Messiah, a dramatic thriller whose 10-episode first season premiered New Year’s Day on Netflix, envisions a charismatic Jesus-like character appearing in the modern-day Middle East.

Al-Masih (Mehdi Dehbi) has Jesus’s hair along with His air of serene confidence. He stands on a street corner in Damascus and warns that mankind has lost its humanity because it has lost its faith.

“If you look for truth, you may find comfort,” he says. “If you look for comfort, you will never find truth.”

Crowds gather, mostly to hear him but some to attack him. He is a blasphemer, some say.

As he preaches, the modern-day forces of ISIL gather on a hill overlooking the city, threatening to reduce its rubble to even more rubble as part of a final all-out effort to seize control.

As the attack begins, Al-Masih declares that God will protect His children. And sure enough, a sandstorm sweeps over the city, thwarting the ISIL attack and giving Al-Masih a devoted core of several thousand believers who see him as their savior.

He leads them to the Israeli border, where he is promptly arrested as a security threat. He is interrogated by agent Aviram Dahan (Tomer Sisley), who is unnerved to find that Al-Masih knows several of Aviram’s secrets despite having no way to have found them out.

TASK LIST:
a: Answer these questions from the Messiah review.
(i) How many episodes are in the first season?
(ii) Where does Al-Masih stand when he warns that mankind has lost its humanity?
(iii) Which agent interrogates Al-Masih at the Israeli border?
b: Copy word for word everything in the Messiah review from "Messiah, a dramatic" down to "blasphemer, some say.".

EXTRACTED MATERIAL:

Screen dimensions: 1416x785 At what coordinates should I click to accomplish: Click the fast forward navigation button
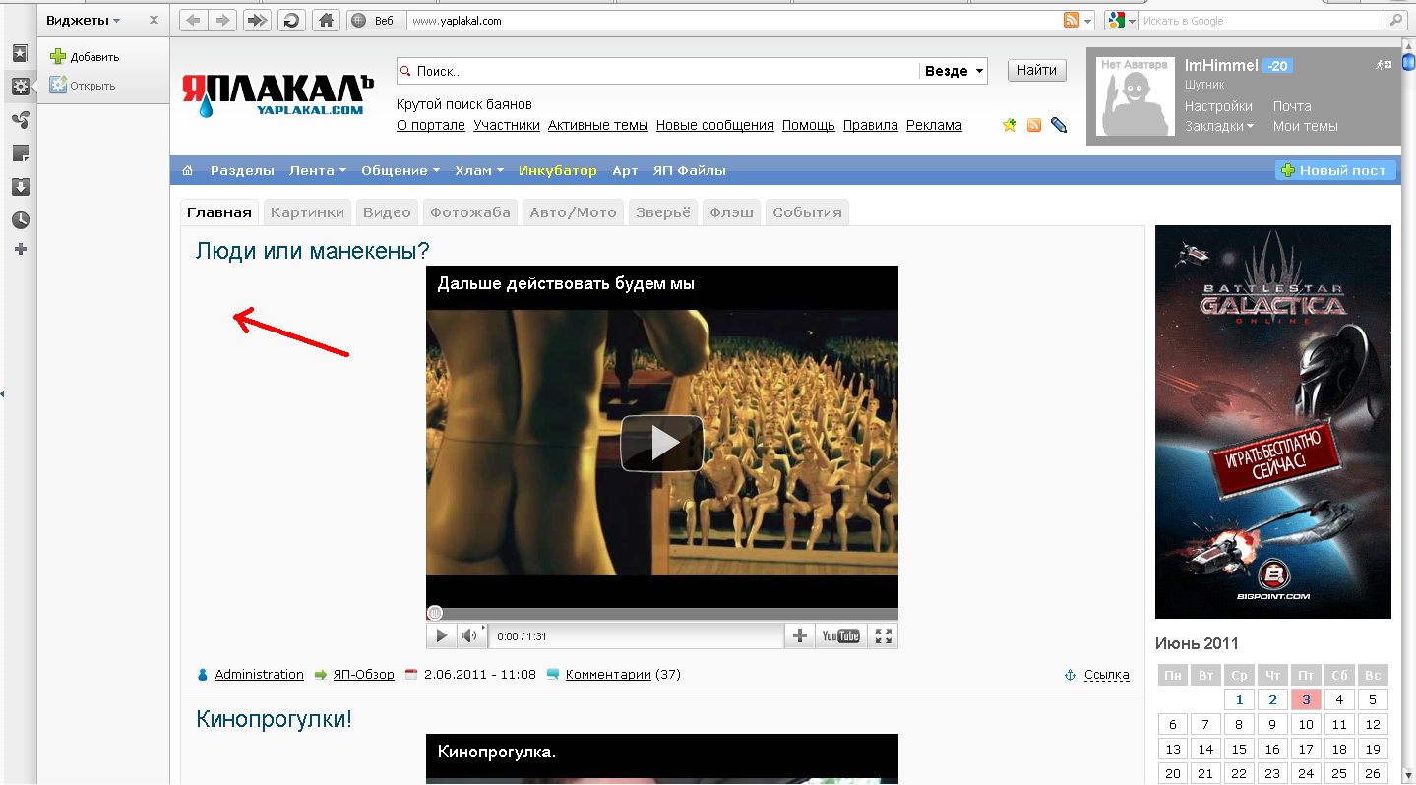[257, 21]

--

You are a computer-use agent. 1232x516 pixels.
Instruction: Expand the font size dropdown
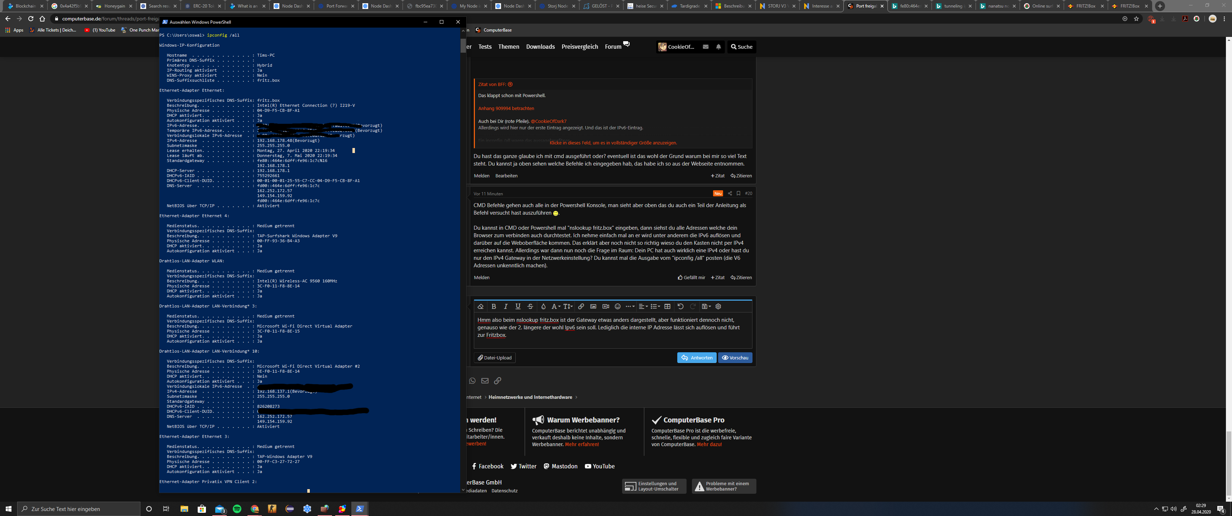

EXERCISE ANSWERS:
a:
(i) 10 episodes.
(ii) On a street corner in Damascus.
(iii) Aviram Dahan, played by Tomer Sisley.

b:
Messiah, a dramatic thriller whose 10-episode first season premiered New Year’s Day on Netflix, envisions a charismatic Jesus-like character appearing in the modern-day Middle East.

Al-Masih (Mehdi Dehbi) has Jesus’s hair along with His air of serene confidence. He stands on a street corner in Damascus and warns that mankind has lost its humanity because it has lost its faith.

“If you look for truth, you may find comfort,” he says. “If you look for comfort, you will never find truth.”

Crowds gather, mostly to hear him but some to attack him. He is a blasphemer, some say.